/myPersonality

Easy access to myPersonality data

Primary LanguageR

myPersonality

The 'myPersonality' R package provides easy access to a rich dataset created by Cambridge Psychometrics Centre. To learn more about the dataset itself, please visit myPersonality research wiki. Because the dataset contains millions of respondents, the easiest way to access the data is through a database connection. The myPersonality package provides a set of utility functions to request specific variables of interest from the data.

Data access

The dataset is only available by special permission to our academic collaborators. If you are interested in using the dataset in your research, please contact us to request access privileges. Please make sure you have received your user name and password from Cambridge Psychometrics Centre before proceeding with installation.

Installation

Please follow these instructions carefully and to the letter.
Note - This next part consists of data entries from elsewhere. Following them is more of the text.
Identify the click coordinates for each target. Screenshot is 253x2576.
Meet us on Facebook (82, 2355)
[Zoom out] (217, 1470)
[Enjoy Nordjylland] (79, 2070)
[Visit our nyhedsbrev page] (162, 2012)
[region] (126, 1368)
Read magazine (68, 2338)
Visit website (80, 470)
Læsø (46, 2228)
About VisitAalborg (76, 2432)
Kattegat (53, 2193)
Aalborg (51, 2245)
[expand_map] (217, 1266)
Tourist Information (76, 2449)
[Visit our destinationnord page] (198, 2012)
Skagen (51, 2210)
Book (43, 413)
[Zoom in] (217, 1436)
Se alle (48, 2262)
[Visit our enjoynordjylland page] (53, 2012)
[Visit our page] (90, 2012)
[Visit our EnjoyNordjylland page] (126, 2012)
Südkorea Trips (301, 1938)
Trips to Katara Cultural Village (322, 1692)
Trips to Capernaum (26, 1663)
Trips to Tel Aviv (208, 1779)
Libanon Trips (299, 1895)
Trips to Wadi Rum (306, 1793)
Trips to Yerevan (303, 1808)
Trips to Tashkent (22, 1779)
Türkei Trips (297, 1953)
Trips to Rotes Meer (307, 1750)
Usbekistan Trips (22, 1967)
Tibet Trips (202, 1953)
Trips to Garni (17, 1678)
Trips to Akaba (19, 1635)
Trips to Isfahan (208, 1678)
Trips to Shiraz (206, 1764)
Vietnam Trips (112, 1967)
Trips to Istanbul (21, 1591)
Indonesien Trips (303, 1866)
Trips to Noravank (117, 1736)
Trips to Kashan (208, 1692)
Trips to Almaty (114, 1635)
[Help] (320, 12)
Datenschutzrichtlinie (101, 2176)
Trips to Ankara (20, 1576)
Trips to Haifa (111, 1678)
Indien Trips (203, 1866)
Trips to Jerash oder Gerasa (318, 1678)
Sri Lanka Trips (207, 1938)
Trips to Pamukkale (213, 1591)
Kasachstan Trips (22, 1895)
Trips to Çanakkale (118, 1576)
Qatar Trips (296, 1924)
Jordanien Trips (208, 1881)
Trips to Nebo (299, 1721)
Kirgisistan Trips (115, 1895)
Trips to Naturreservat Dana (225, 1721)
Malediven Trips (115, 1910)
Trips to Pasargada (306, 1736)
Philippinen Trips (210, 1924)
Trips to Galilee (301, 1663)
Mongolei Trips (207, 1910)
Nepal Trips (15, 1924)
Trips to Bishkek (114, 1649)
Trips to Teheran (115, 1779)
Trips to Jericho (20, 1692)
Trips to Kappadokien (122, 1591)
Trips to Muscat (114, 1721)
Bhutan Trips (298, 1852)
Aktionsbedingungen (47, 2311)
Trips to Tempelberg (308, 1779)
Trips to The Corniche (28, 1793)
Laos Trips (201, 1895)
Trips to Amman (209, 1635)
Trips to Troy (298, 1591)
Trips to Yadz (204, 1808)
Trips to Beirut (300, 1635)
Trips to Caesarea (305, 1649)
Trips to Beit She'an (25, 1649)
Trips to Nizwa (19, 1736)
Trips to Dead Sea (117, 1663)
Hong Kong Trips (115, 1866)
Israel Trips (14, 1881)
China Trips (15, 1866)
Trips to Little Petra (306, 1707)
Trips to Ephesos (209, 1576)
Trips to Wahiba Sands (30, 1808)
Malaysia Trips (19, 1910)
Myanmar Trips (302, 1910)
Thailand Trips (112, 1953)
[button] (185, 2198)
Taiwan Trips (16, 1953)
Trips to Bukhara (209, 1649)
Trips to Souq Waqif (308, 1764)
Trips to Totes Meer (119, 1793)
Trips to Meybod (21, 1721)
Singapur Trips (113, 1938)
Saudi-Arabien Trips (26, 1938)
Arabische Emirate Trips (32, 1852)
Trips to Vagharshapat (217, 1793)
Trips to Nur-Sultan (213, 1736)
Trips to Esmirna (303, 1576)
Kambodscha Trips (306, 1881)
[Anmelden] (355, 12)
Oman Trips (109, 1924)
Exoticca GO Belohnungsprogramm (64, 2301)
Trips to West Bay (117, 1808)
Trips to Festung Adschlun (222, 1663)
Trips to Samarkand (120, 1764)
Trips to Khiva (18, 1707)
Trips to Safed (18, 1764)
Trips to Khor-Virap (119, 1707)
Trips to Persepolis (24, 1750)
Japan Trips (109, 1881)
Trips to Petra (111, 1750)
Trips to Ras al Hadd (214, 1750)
You need to do the setup only once.

Install database drivers (Windows users only)

On computers running Windows operating system, myPersonality depends on RODBC package to establish database connections. This requires the installation of a MySQL ODBC driver and Data Source Name (DSN) on your computer.

MySQL ODBC driver

Please download and install the MySQL ODBC driver from MySQL developer website. On the download page, find Windows (x86, 64-bit), MSI Installer, if you are running R in a 64-bit environment. For a 32-bit compatible MySQL driver, please choose Windows (x86, 32-bit), MSI Installer Connector-ODBC.

Data Source Name

  1. Once you have installed the MySQL ODBC driver, click the Windows Start menu and type ODBC into the search box. (For 32-bit Windows machines, please use odbcad32 instead.)
  2. Click on "Data Source (ODBC)" in the search results. Wait for the program to open.
  3. Select the "System DSN" tab.
  4. Click the "Add..." button.
  5. Choose "MySQL ODBC 5.2w Driver".
  6. In the "Data Source Name:" field, type myPersonality.
  7. In the "TCP/IP Server field:", type alex.e-psychometrics.com. Note to Michal and David: The production server details go here when the server is up.
  8. Leave "Description", "User", "Password", and "Database" fields blank. The "Port:" field should read 3306 by default.
  9. Optionally, click "Details >>" and check the box "Use compression". This will improve data download speeds.
  10. Click "OK" to save the DSN.

Install the myPersonality package itself

The myPersonality package is installed using the devtools package:

install.packages("devtools") 
library(devtools)
install_github('myPersonality',  username = 'vanderlowe')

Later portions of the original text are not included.